Peiser: Aon’s Risk Analyzer tools helping brokers design better programs and win business

Aon’s Joe Peiser has said that his firm’s new suite of so-called Risk Analyzer tools for specific lines of business is helping clients and brokers design better insurance programs, and that they have also helped the retail giant win new business.

The global CEO for Aon’s commercial risk solutions division spoke to The Insurer TV on the sidelines of last week’s RISKWORLD conference hosted by RIMS in San Diego, where he touched on a wide range of topics including Aon’s risk capital strategy and its deal for NFP.

Aon united its reinsurance and retail broking arms under the risk capital banner and the leadership of Andy Marcell a year ago, in part motivated by the aim of driving the convergence of the firm’s analytics tools to support both retail and reinsurance broking clients.

Peiser said Aon made the call to unite its retail and reinsurance broking business under the risk capital umbrella in response to what he called a “blurring of the lines” between insurance, reinsurance, and the capital markets.

He also said that in the past five or six years, higher premiums, insured values, and losses have meant that the stakes of (re)insurance purchasing have also gotten higher.

Within risk capital, the Risk Analyzer offering is currently a quartet of analytics tools that have already been launched for property and casualty and are being demoed for cyber risk and D&O.

“These are all possible because of the change we made last year in risk capital. We brought all of our data scientists and analytic professionals from both commercial risk and reinsurance into one single team to develop these tools,” Peiser explained.

Aon started by rolling out the casualty Risk Analyzer in November last year in the US, then launched its property Risk Analyzer at the Aon Property Risk Symposium in Florida this January.

“Those two tools have received an amazing reception from our clients, but also from our brokers, who find that it’s helping them develop better program structures with our clients.

“We know that clients are making different decisions based on these tools. In addition, fortunately, we’ve also won some business where the main reason has been our analytic tools,” he continued.

Interface element records:
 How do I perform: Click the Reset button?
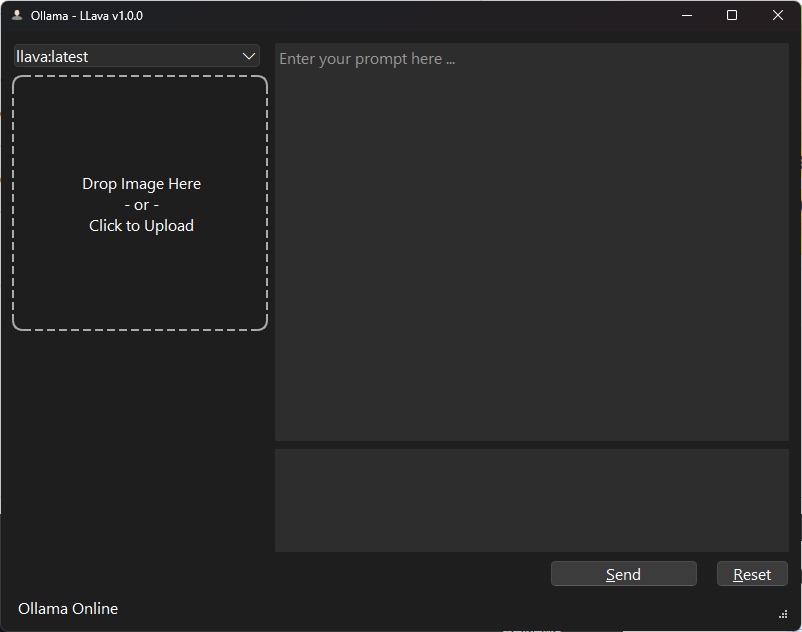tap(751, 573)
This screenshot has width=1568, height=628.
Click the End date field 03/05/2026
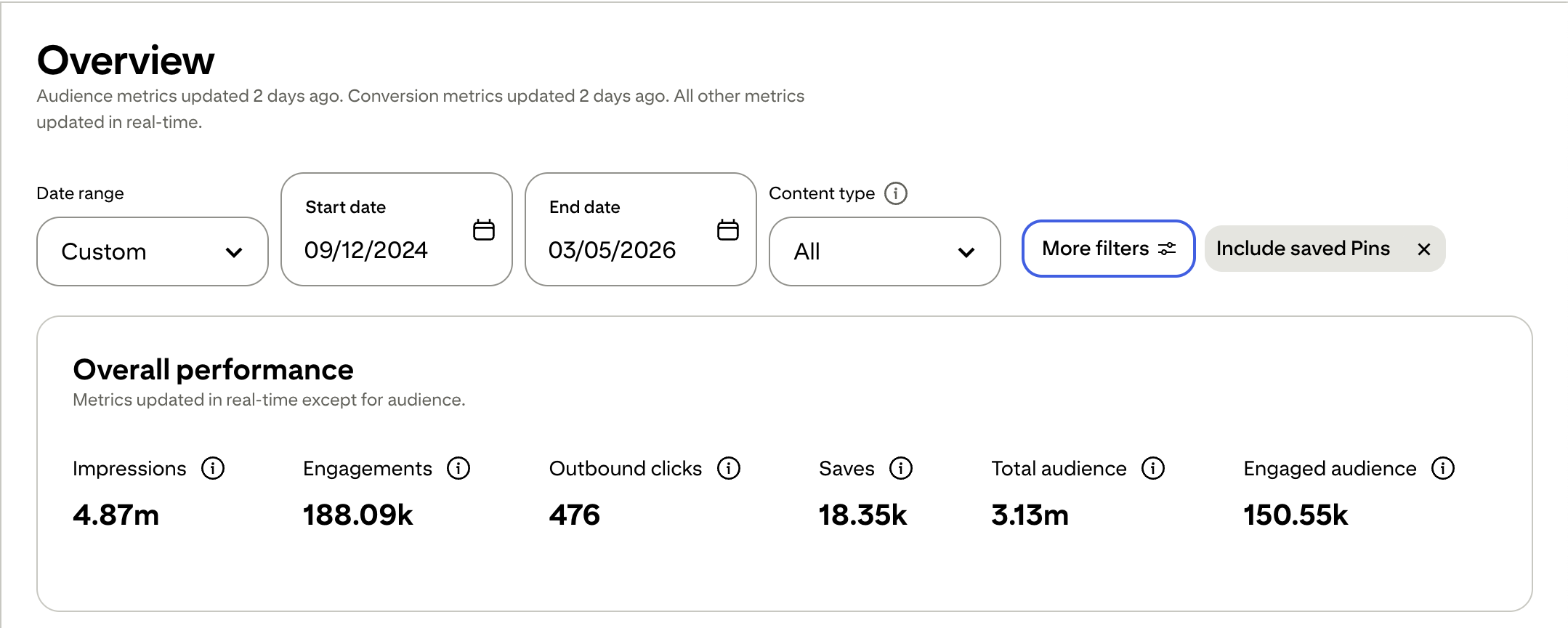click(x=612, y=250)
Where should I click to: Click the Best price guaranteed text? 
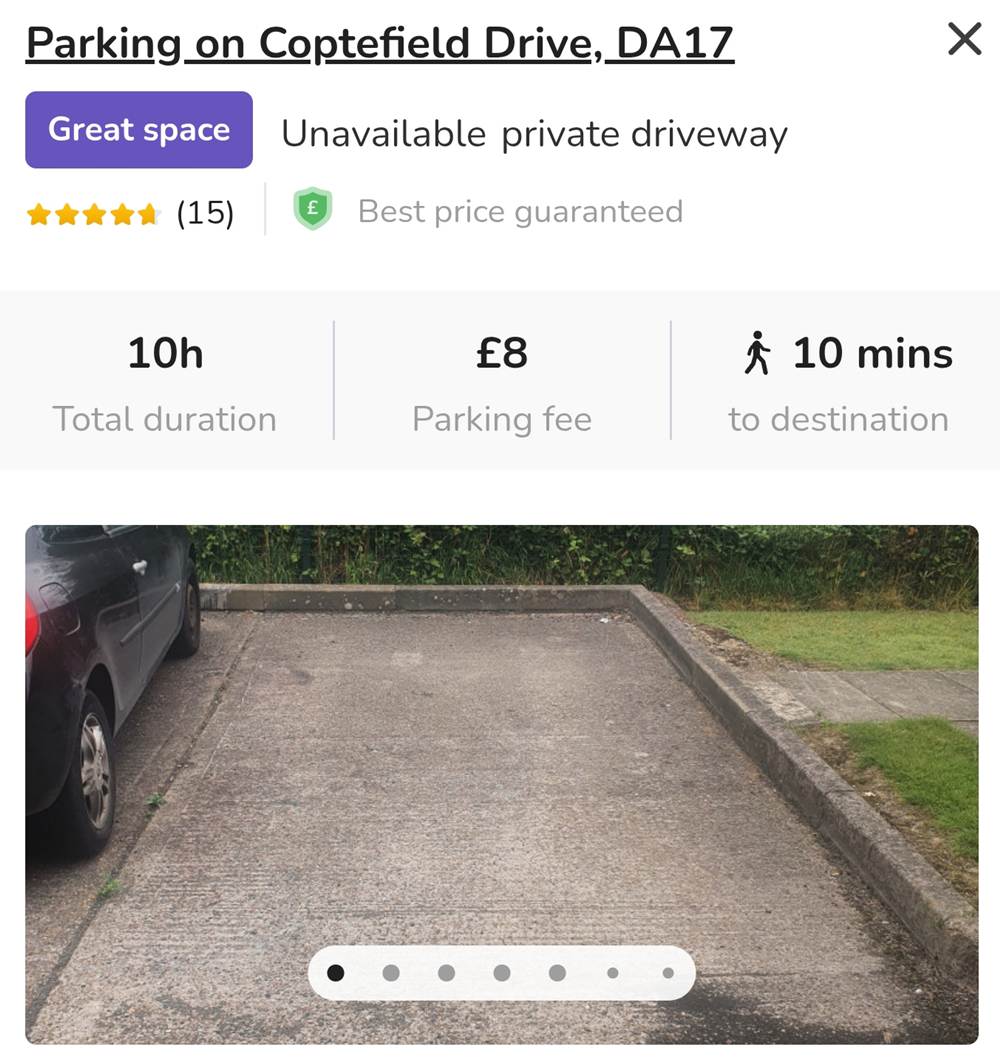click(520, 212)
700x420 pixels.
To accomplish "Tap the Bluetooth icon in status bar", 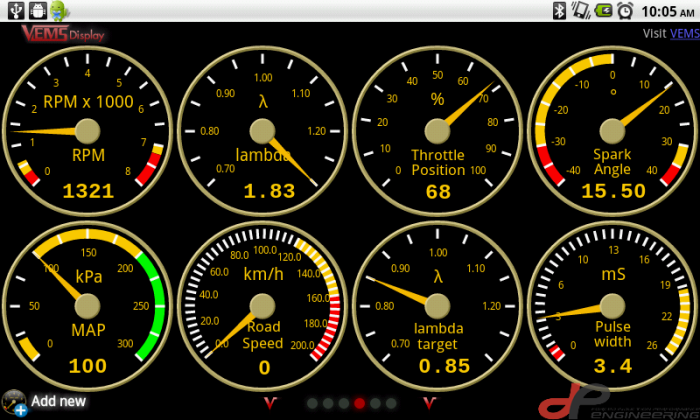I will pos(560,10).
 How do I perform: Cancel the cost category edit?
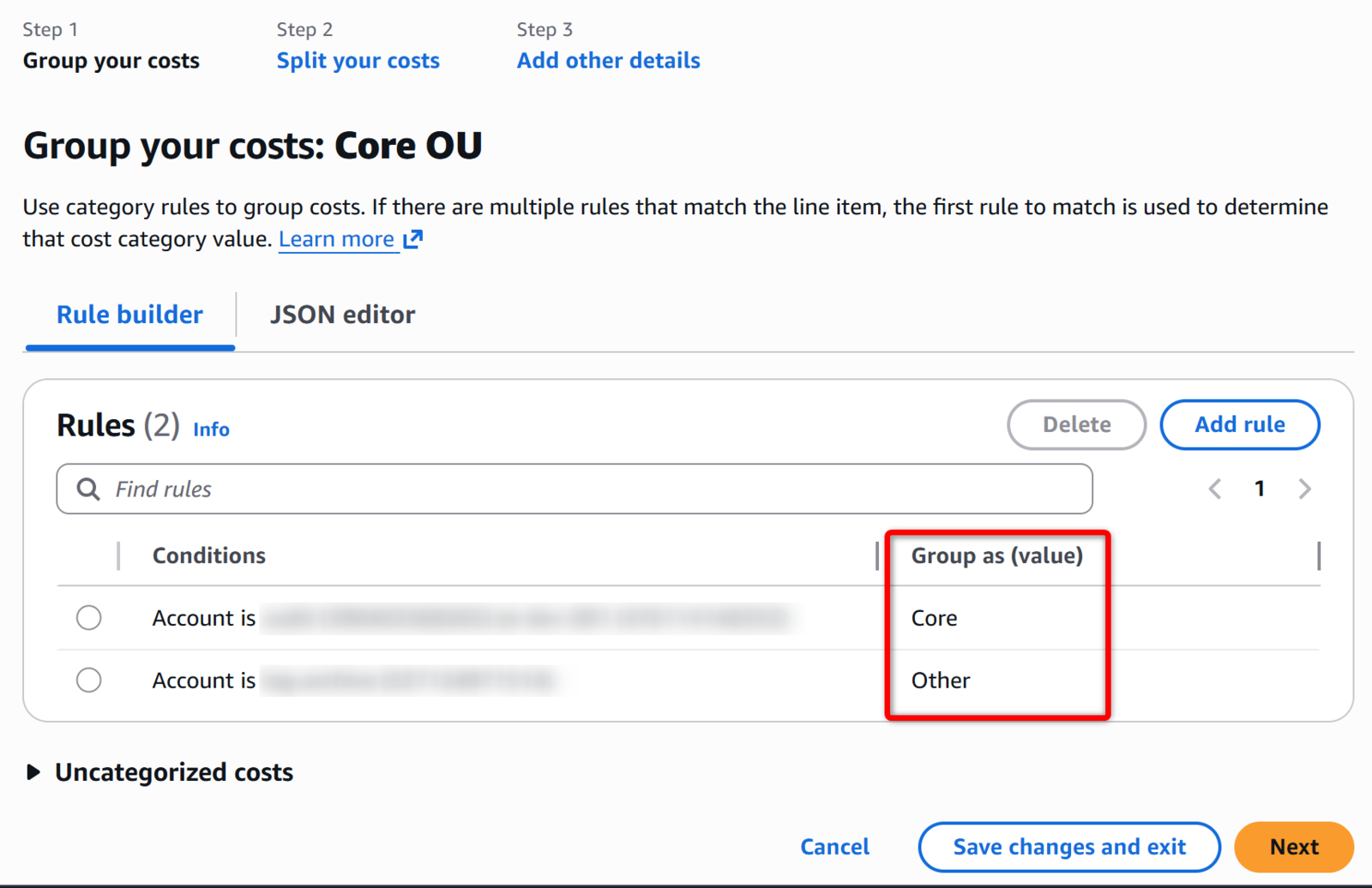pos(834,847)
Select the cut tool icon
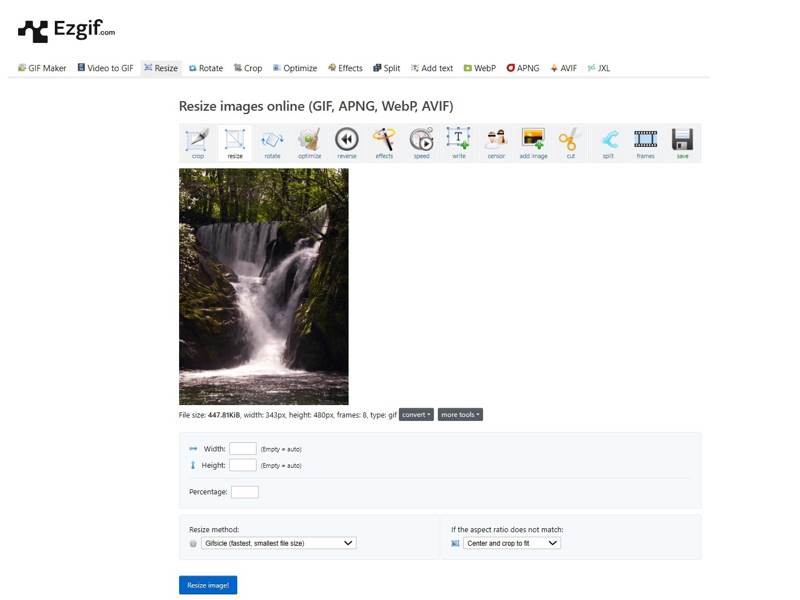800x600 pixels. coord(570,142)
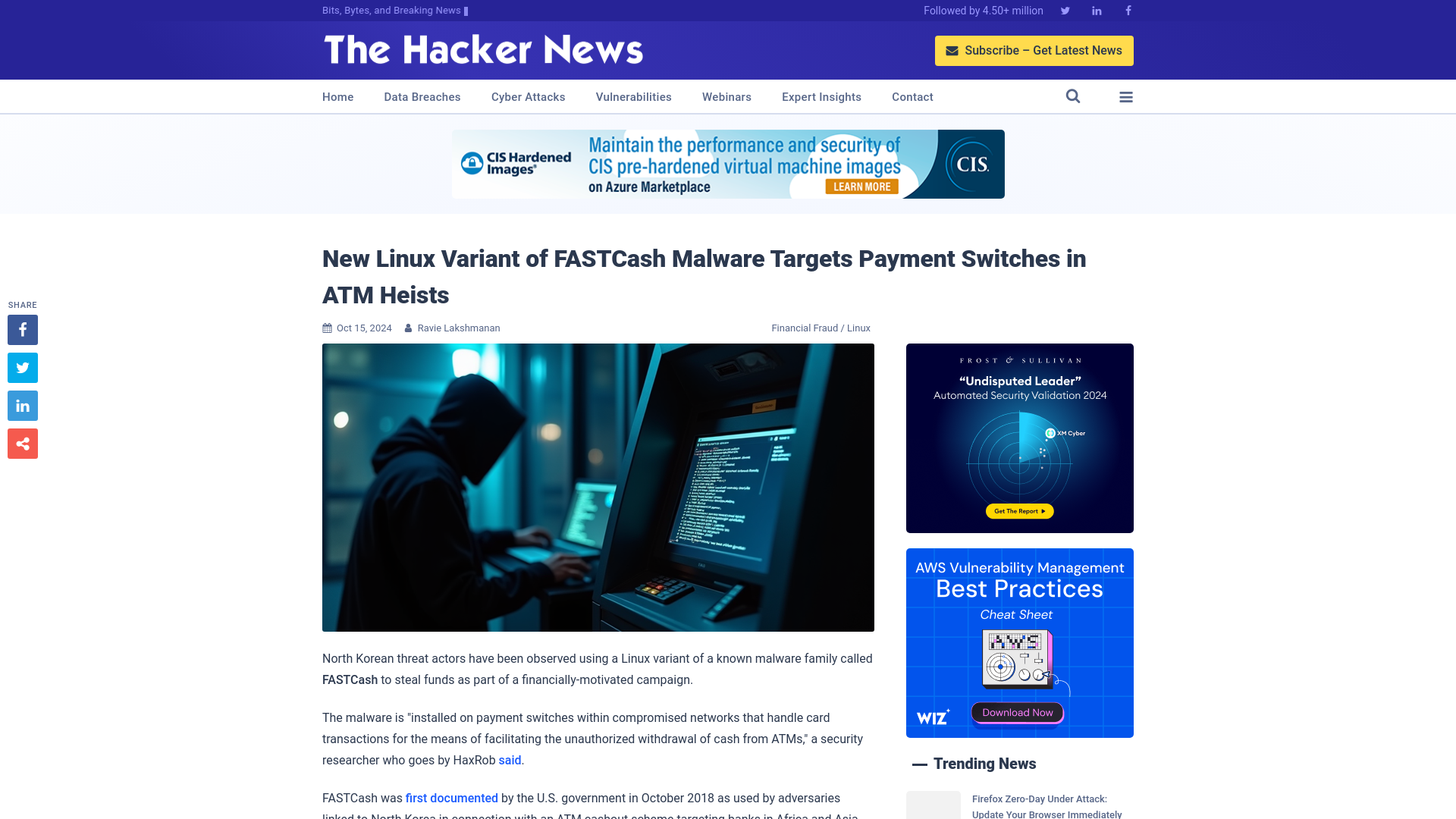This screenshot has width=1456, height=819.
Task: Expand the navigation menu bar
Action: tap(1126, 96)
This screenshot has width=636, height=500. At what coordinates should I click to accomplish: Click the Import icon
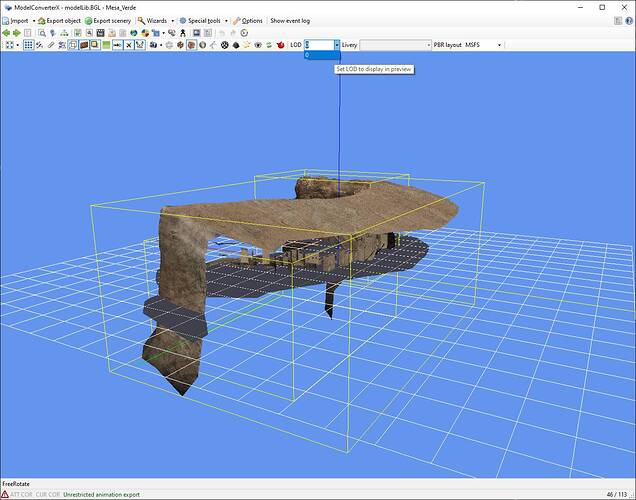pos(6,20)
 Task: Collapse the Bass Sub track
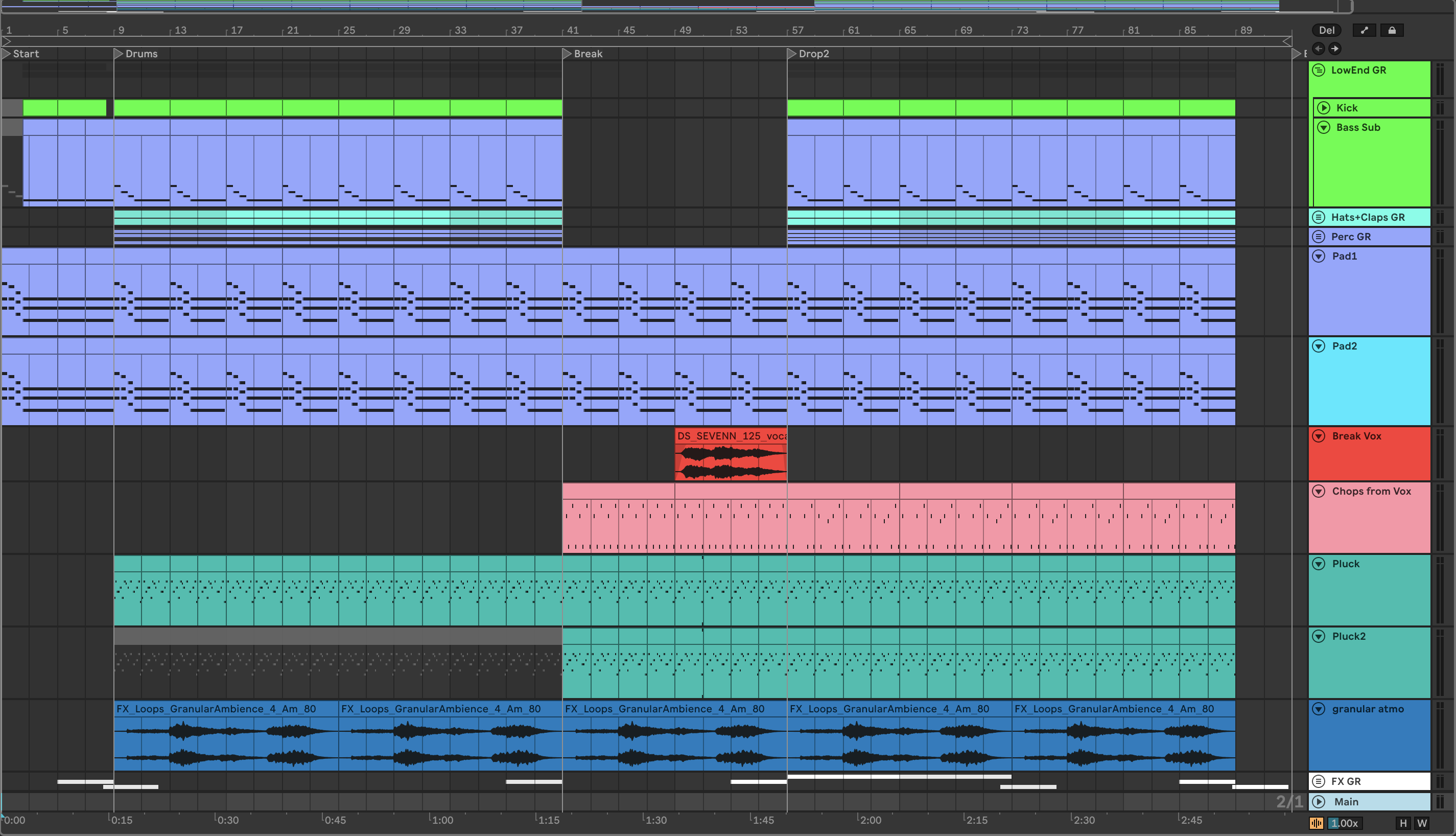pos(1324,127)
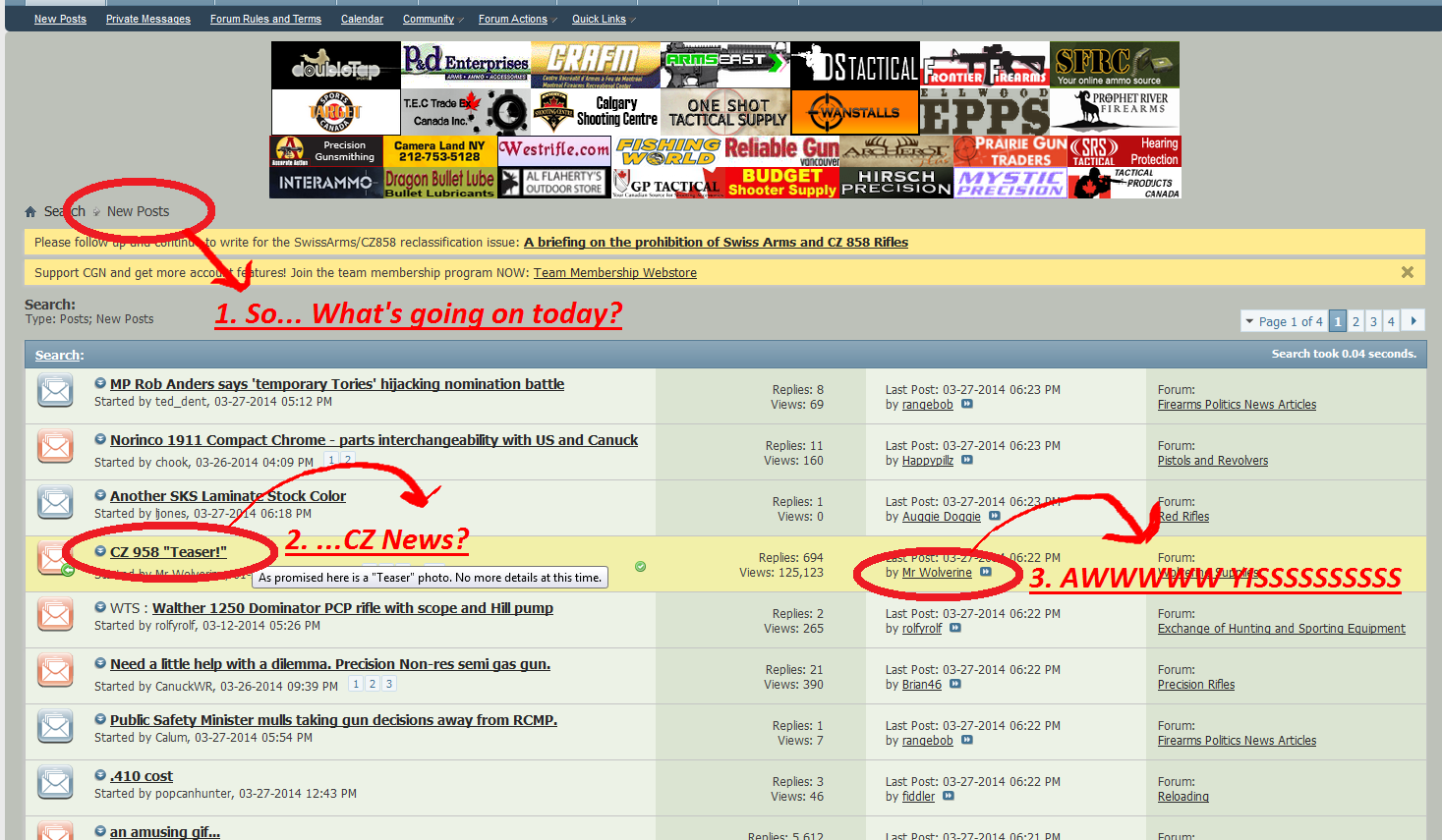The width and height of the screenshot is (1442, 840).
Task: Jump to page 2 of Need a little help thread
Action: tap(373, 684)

*WRITTEN TASKS*:
1) In the article on Aon's Risk Analyzer tools, where did Aon launch its property Risk Analyzer?
2) Quote the article on Aon's Risk Analyzer tools word for word, starting with "Peiser said Aon" and going on through "also gotten higher.".

*RESULTS*:
1) At the Aon Property Risk Symposium in Florida.

2)
Peiser said Aon made the call to unite its retail and reinsurance broking business under the risk capital umbrella in response to what he called a “blurring of the lines” between insurance, reinsurance, and the capital markets.

He also said that in the past five or six years, higher premiums, insured values, and losses have meant that the stakes of (re)insurance purchasing have also gotten higher.